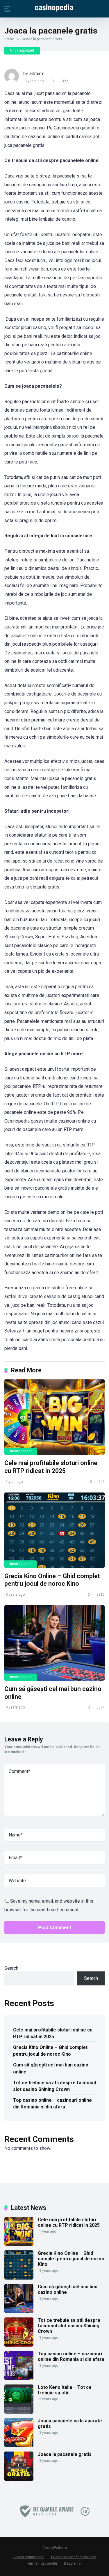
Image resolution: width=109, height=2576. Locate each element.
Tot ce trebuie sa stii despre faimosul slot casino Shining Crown (54, 2086)
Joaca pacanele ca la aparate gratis (70, 2423)
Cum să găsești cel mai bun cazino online (50, 2068)
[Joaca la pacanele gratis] (18, 2479)
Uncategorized (22, 50)
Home (9, 39)
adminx (36, 73)
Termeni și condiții (42, 2563)
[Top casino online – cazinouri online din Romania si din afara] (18, 2378)
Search (11, 1968)
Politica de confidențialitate (73, 2557)
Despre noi (73, 2563)
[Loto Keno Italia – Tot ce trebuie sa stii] (18, 2412)
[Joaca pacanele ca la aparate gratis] (18, 2445)
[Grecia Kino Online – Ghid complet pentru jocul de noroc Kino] (54, 1530)
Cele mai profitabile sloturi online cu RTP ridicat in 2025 (50, 1466)
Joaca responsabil (28, 2557)
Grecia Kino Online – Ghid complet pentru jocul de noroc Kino (52, 1580)
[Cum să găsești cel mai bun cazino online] (54, 1643)
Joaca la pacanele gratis (65, 2454)
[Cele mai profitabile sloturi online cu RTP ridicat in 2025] (54, 1417)
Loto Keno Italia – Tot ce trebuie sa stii (65, 2390)
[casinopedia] (54, 8)
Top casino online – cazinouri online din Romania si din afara (52, 2103)
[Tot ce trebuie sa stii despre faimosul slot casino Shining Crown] (18, 2345)
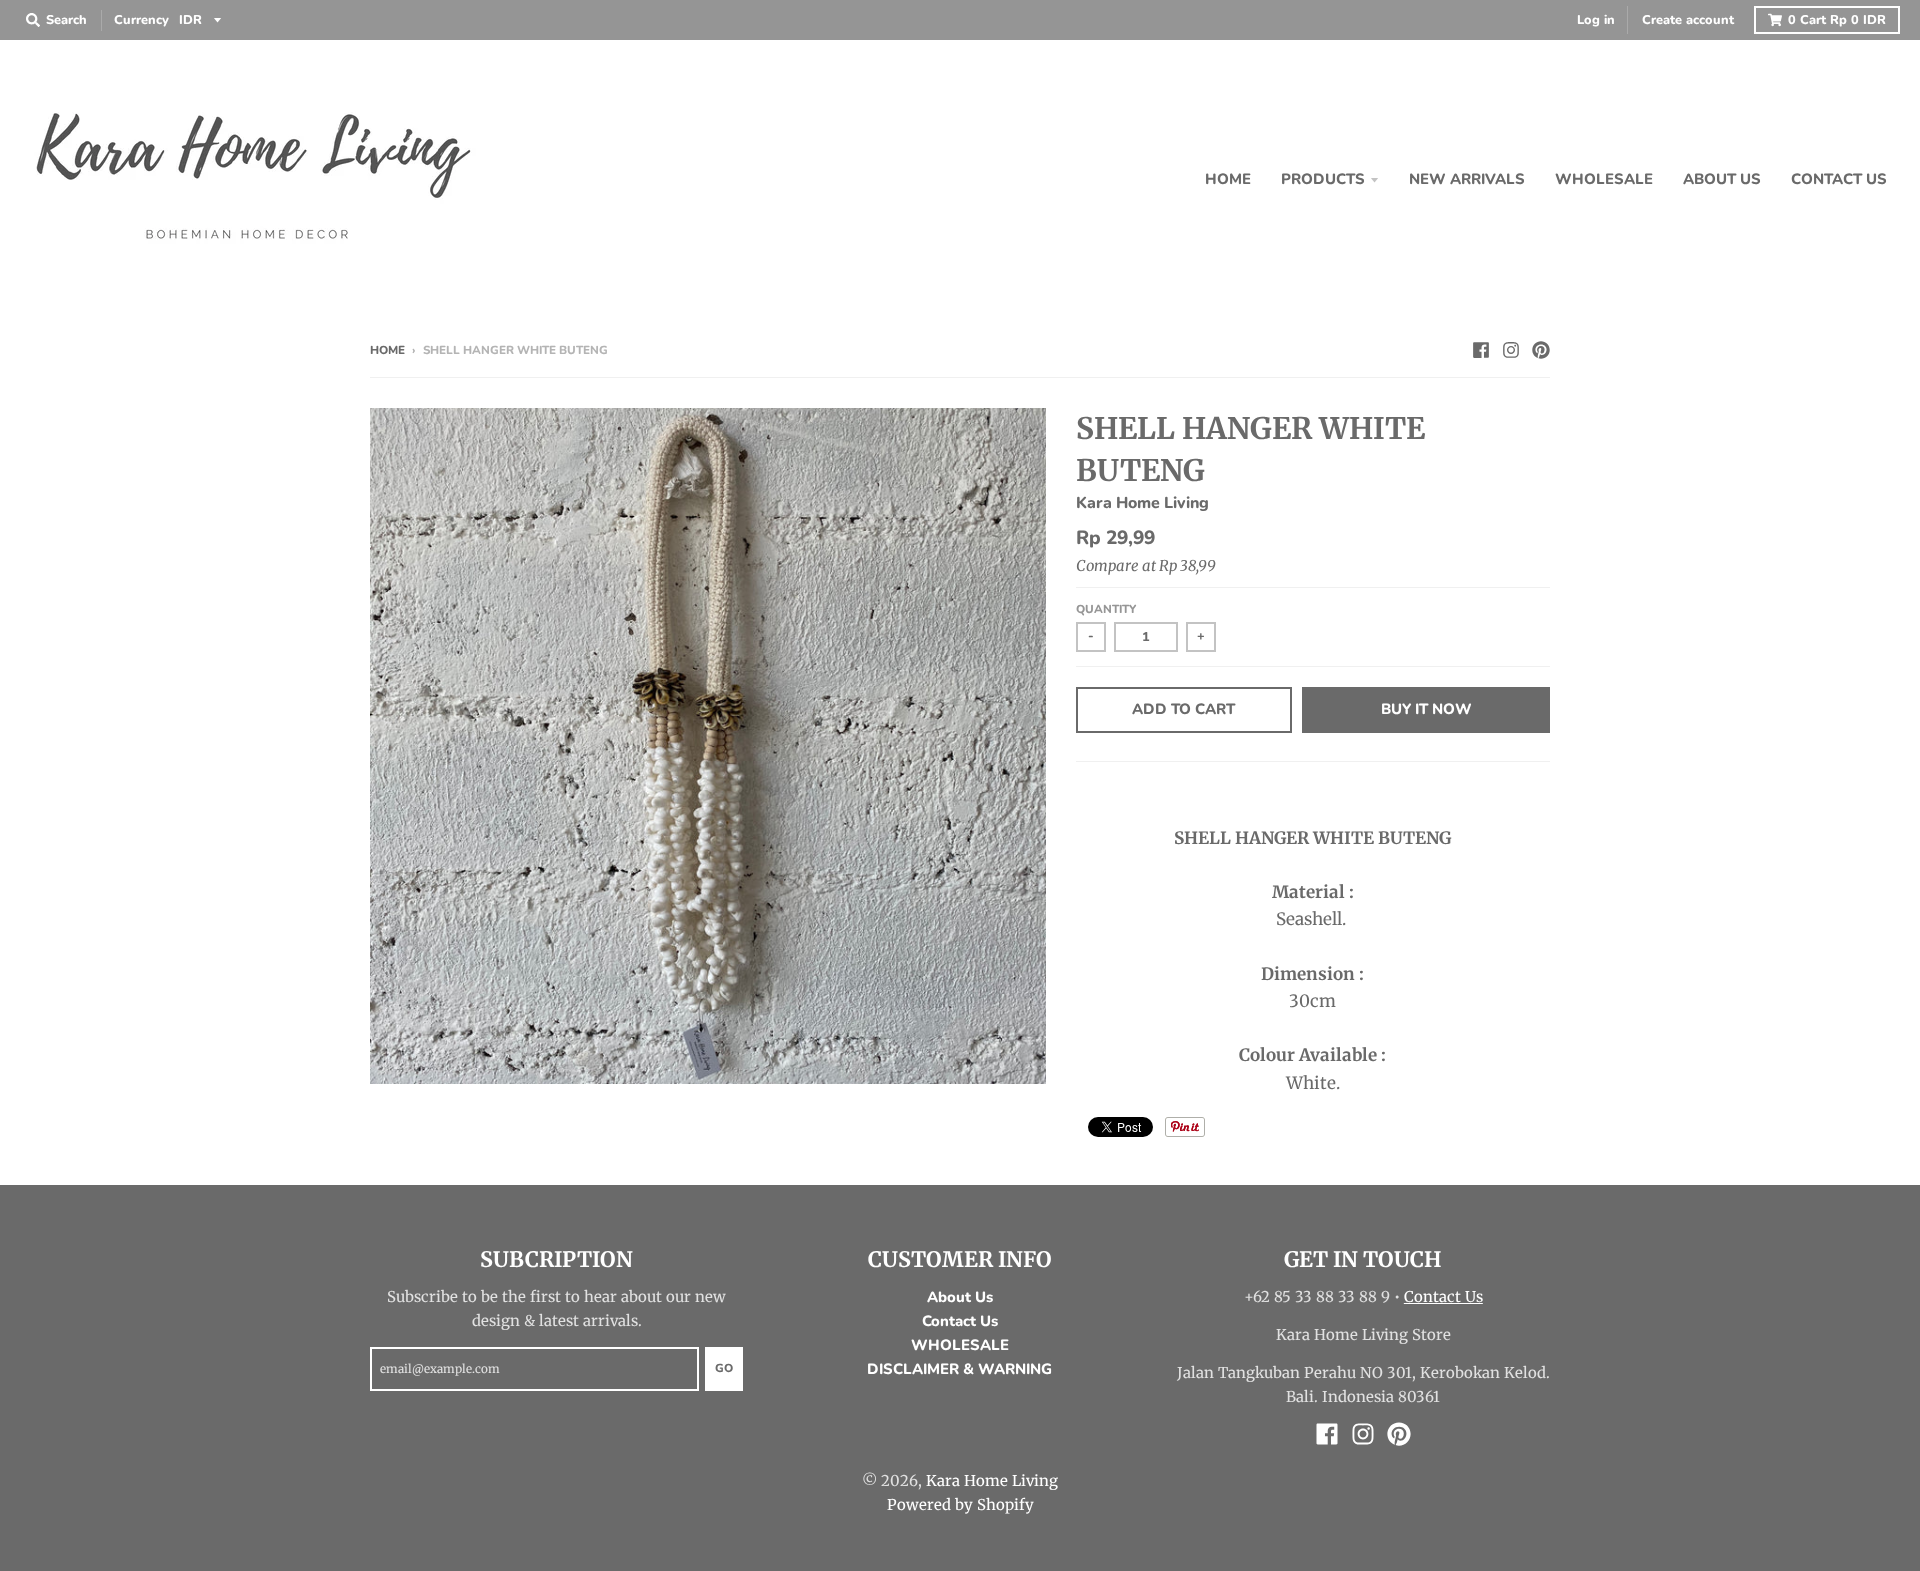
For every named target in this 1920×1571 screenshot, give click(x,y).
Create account (1688, 20)
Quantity (1106, 609)
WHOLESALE (960, 1345)
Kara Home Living (1142, 503)
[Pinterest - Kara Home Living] (1541, 349)
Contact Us (960, 1321)
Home (387, 350)
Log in (1596, 20)
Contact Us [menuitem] (1839, 179)
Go (724, 1368)
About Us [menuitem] (1722, 179)
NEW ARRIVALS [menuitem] (1467, 179)
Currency (141, 20)
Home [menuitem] (1228, 179)
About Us (960, 1297)
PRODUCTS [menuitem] (1323, 179)
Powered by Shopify (960, 1504)
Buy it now (1426, 709)
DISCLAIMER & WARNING (959, 1369)
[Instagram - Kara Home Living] (1511, 349)
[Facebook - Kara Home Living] (1481, 349)
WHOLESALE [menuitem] (1604, 179)
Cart (1837, 20)
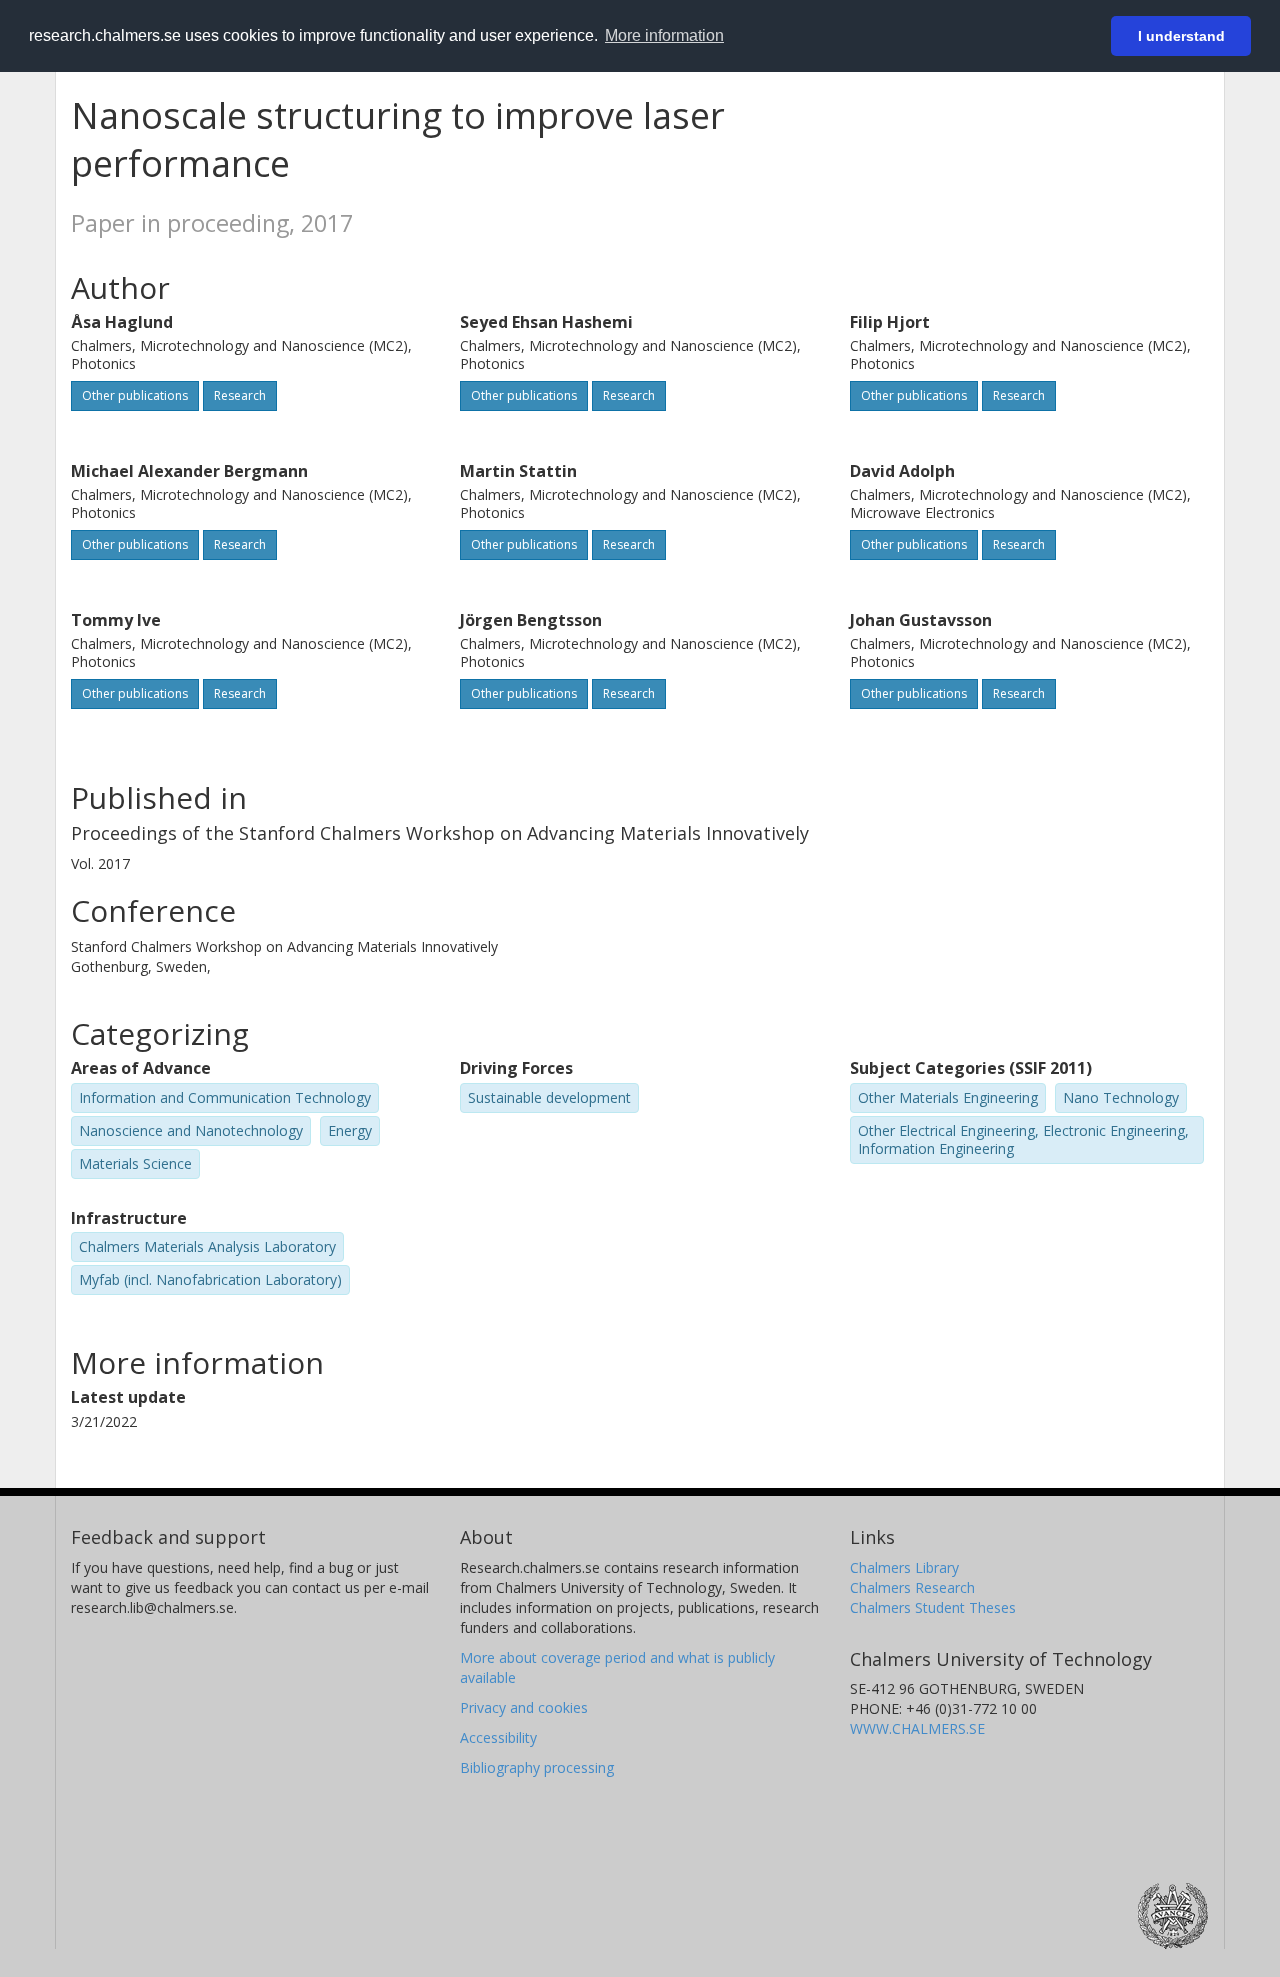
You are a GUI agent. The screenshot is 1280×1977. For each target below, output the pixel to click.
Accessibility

________

* **What you will do**
Using the listing above, gather each line that holds the string "găsești" and copy it.

* **Result**
Cum să găsești cel mai bun cazino online (50, 2068)
[Cum să găsești cel mai bun cazino online] (54, 1643)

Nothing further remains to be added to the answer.